My husband and I sold 10 books that night, and only a few to friends. When I stood to read the passage I’d selected, I looked out at the cluster of faces and felt an acute sense of gratitude. I saw my husband in the back, sitting tall. A few faculty members from the English department had shown up, a couple old friends from the community, but it was all the faces I didn’t know that left me breathless. Here they were, sitting before me, waiting to see what I had made. Tonight, the plain old library was transformed, not by decorations or music or lights but by me. I was the one who was different now; just like that, the audience made me an author, and I held my book in my hands.
After that, I received reviews from several national literary organizations, which helped us to sell hundreds of copies before the book even officially went on sale—and which will, my publisher assures me, help us to sell copies forever. I travelled to Washington D.C. for a lavish party where, along with four other authors, I proudly launched my first book. A professional photographer took my picture, and people I’d never met clapped me on the back, shook my hand, and bought my book. A few thousand copies sold in the months following the book’s release, and if an astronaut in the International Space Station wishes to download a copy, she can. I have more credibility in the publishing world now, and I’m hoping this will equate, at some point, to more clout at my college teaching post.
My colleague wasn’t exactly right—some things are actually something in the end. I will always treasure the review blurbs my publisher helped me to solicit from grad school professors, writer friends, and even famous strangers I dared myself to query. I love when someone reads my words and sees me anew—as a resource, perhaps. And it’s thrilling to sense little shots of fame—mentions from high-profile writers, shout-outs from friends on social media, and a copy of my book on display in the local library.
With lots of things, it’s true: Nothing is ever anything.
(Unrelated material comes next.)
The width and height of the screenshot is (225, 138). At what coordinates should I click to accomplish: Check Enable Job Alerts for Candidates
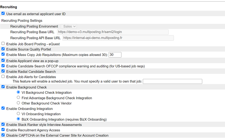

For me, those nothings are the Twitter and Instagram accounts, the towering stack of query letters, and those despairing, wine-drenched nights. Little changed at work—my students remained unfamiliar with my writer self, and I suspect most of my colleagues won’t ever read the book.
But I can still remember the February night my dad finished his review copy. “It’s beautiful!” he declared unabashed—praise I can still feel in a sensory way. Last week, he told me he’s reading the book a second time, and I like to picture him at the kitchen table at home, turning the pages, reading my words. My folks drove 12 hours to get to my D.C. launch, and I’ll never forget seeing them enter the party, my dad first, dressed in nice slacks and a suit jacket, his hair combed back.
In the end, it all returns to where it began.
6.
The book event in my hometown was a roadside signing outside the main bookstore. There was no reading, no fanfare, just a table and a stack of books and a chair.
From that store, I made my first book purchase using birthday money from my grandmother. For decades, I purchased Christmas gifts, birthday gifts, wedding gifts, and baby gifts from there. I’ve walked those narrow aisles so many times, and now I was sitting outside, signing my book. My parents came, too. They didn’t sit by me, didn’t interfere as people came and went, chatting and snapping pictures. An old friend sat by my side, a woman I’ve known since I was five or six, and my parents stood a few feet away, talking with people they knew. We sold all the books. At the end of the sale, we packed up our things, folded up the chairs, and then I said goodbye to my friend, and my dad drove my mom and me home.